Gulf Fritillary

Gulf Fritillary, Agraulis vanillae, nectaring from thistle, Cirs

Photo by: Bryan Reynolds

Agraulis vanillae

This beautiful pollinator has bright colors and is found in the extremely southern portions of the United States and Mexico. Their coloring is orange with black markings and white spots that warn predators to stay away. This particular species of butterfly is native to the southeastern United States and eastern Mexico, where they thrive in environments from open sunny pastures, to roadsides and parks.

Every year multiple generations of Gulf fritillary are born and travel northward in the spring to form breeding colonies in the southeast. Large numbers of the adult Gulf Frillary continue to migrate toward Florida, overwintering in frost-free portions of their range. The quick and erratic flight of adults do not hinder their attraction to flowers. Their wingspan is 2.5 to 3.75 inches, though females are larger than males. The males actively search for females to mate with around passionflowers.

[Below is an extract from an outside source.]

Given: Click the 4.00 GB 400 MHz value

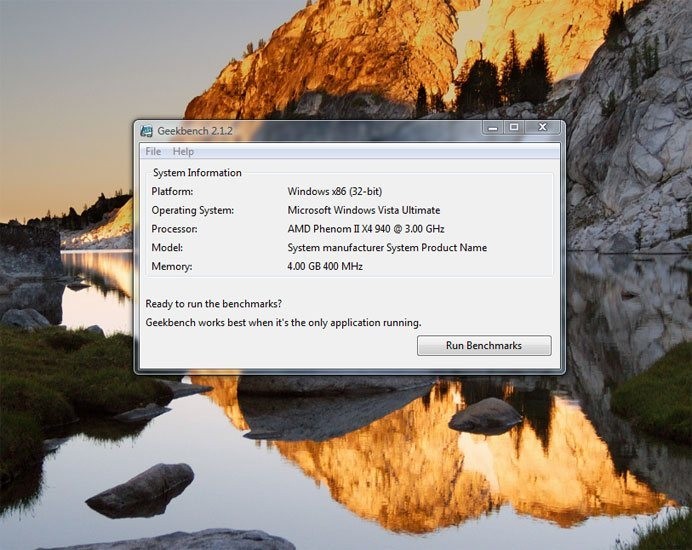Looking at the screenshot, I should click(x=325, y=267).
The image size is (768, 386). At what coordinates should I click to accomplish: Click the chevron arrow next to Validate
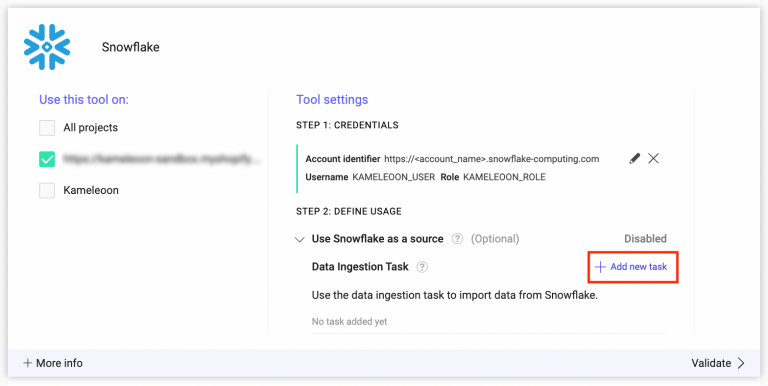[741, 363]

Their small yellow eggs are laid on parts of passionflower plants. Passionflowers are not usually eaten by insects, as they produce toxins to most insects. The Gulf fritillary, however, is adapted to ignore these defenses. The bright orange larvae feed on all parts of the plant, rapidly defoliating the host vine, and develop into a pupa that is a mottled brown. Adults overwinter in the south. They also often stay in open pastures and fields. Their flight paths are generally above the reach of humans and they fly fast.